Catherine Margaret Ashton or Baroness Ashton of Upholland was born in Lancashire. After gaining a degree in economics at the University of London, Baroness Ashton has had a varied career in the third sector before her rise up the political ladder, culminating in her new high-profile role as the European Union’s first High Representative for Foreign Affairs.

She began work in the 1970s as an administrator at the Campaign for Nuclear Disarmament, later being elected as one of its vice-chairs. Baroness Ashton then went on to lead Business in the Community, a charitable organisation concerned with fighting inequality. As director between 1983 and 1989, she established organisations such as the Employers’ Forum on Disability, Opportunity Now and the Windsor Fellowship.

Between 1998 and 2001, she chaired Hertfordshire Health Authority, later becoming the Vice President of the National Council for One Parent Families.

After being appointed a life peer by Tony Blair in 1999, she worked as a junior minister in the Department of Education and was responsible for Labour’s flagship education project, Sure Start.
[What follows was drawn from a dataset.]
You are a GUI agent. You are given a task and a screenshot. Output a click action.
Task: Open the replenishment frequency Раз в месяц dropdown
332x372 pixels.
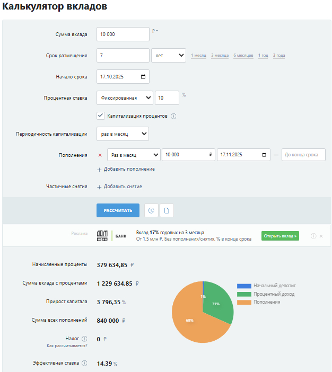[x=134, y=155]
She switched to the Ministry of Constitutional Affairs in 2004 where she was voted politician of the year in 2006 by Stonewall, the gay rights organisation, for championing equality and human rights.

In 2007 she was promoted to Leader of the Lords where she took responsibility for equalities issues and pushed proposals such as allowing victims of forced marriages to seek compensation under the Forced Marriages Bill in 2007.

Baroness Ashton was appointed as the first British woman EU Trade Commissioner after being chosen to replace Lord Mandelson last year. In this role she has widely been regarded a success and built a reputation as a competent negotiator who achieves results, after leading trade negotiations with China and other key powers and arguing the case for free trade. According to the European Commission’s website, in her time as Trade Commissioner she has ‘initialled an ambitious and far-reaching trade agreement with South Korea, and solved a number of high-profile trade disputes with major trading partners’, and championed trade as a means of promoting international development.

How Baroness Ashton performs in her new high-profile role remains to be seen but as Denis MacShane, former Europe Minister is quoted in the Times as saying: ‘She was Labour’s best leader in the House of Lords and anyone who can herd peers will have no trouble with EU foreign ministers’.